— PROBLEM REQUIREMENTS —
Copy exactly the line containing "This screenshot has height=520, width=240." and all the lines that follow it to the end of the records, minus the pictures.

— PROVIDED INFORMATION —
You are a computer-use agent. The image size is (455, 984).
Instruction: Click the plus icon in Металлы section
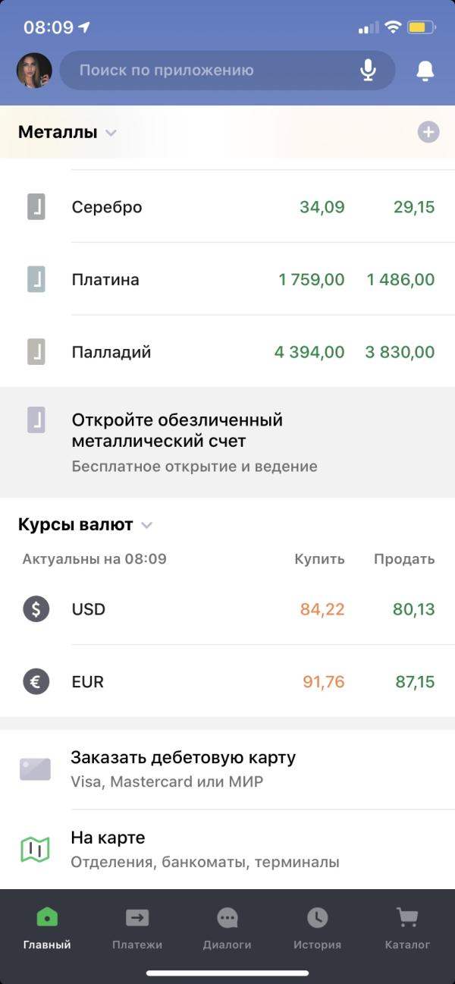pos(428,132)
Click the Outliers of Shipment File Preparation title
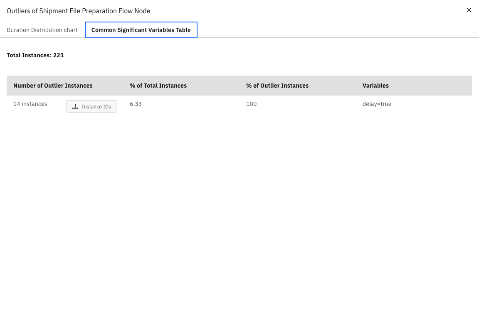This screenshot has width=479, height=309. 78,11
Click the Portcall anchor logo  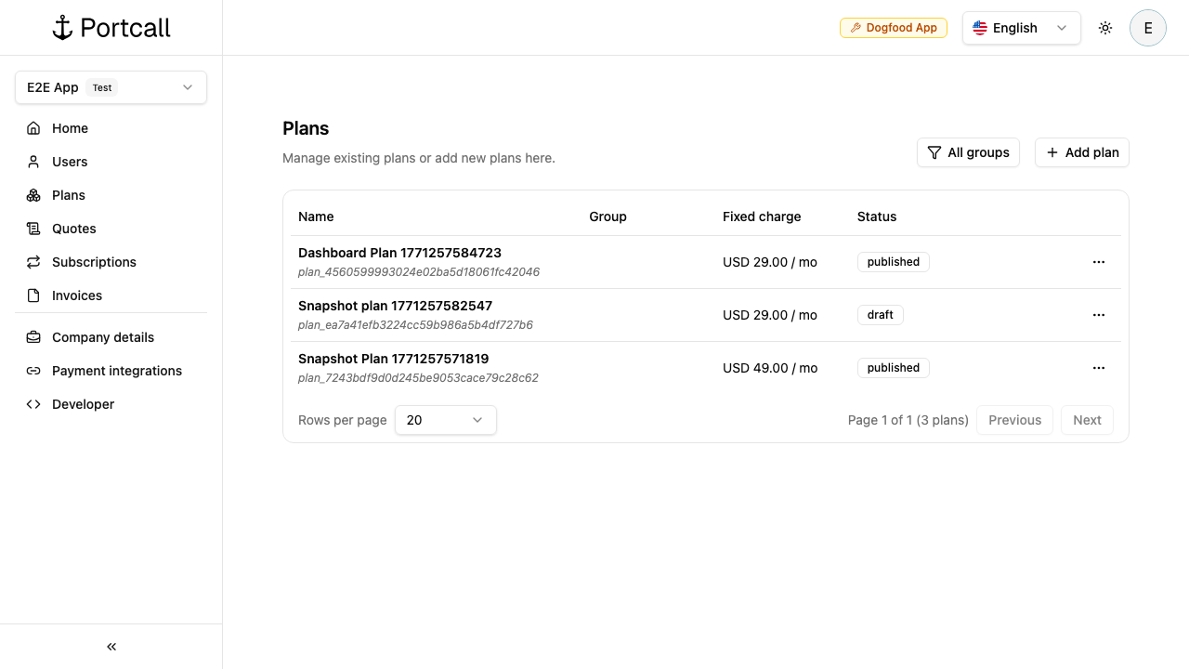pos(63,28)
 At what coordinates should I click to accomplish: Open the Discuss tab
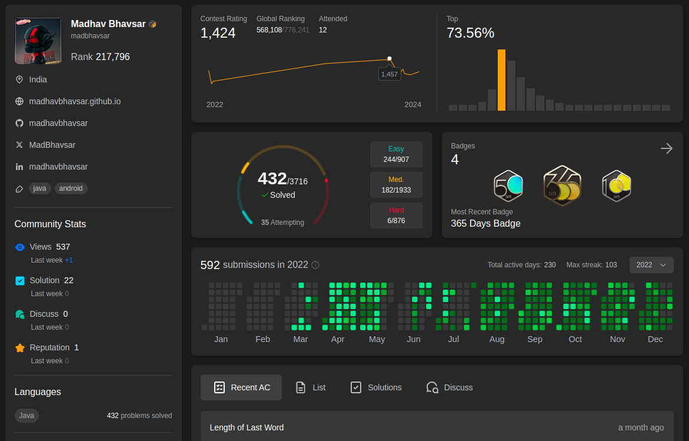coord(450,387)
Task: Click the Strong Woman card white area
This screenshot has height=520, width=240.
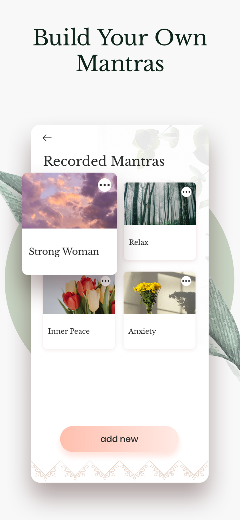Action: pos(70,252)
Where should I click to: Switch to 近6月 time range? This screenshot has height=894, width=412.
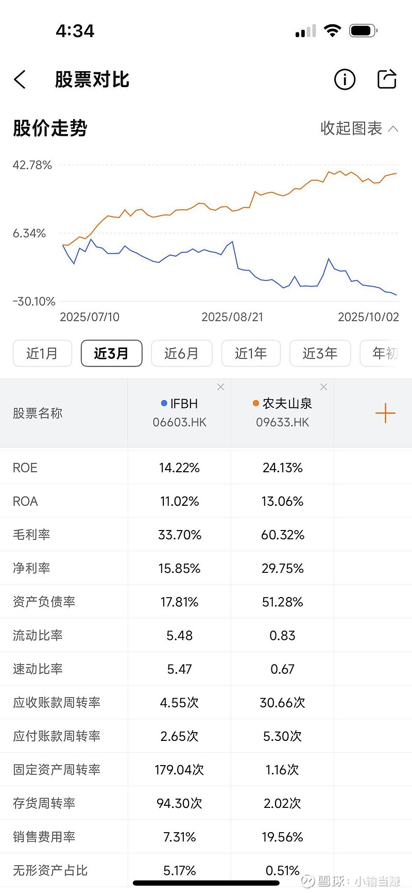181,353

— ANSWER FOR THIS EXERCISE —
This screenshot has height=520, width=240.
Action: pos(70,252)
Where should I click to: Switch to 近6月 time range? This screenshot has height=894, width=412.
181,353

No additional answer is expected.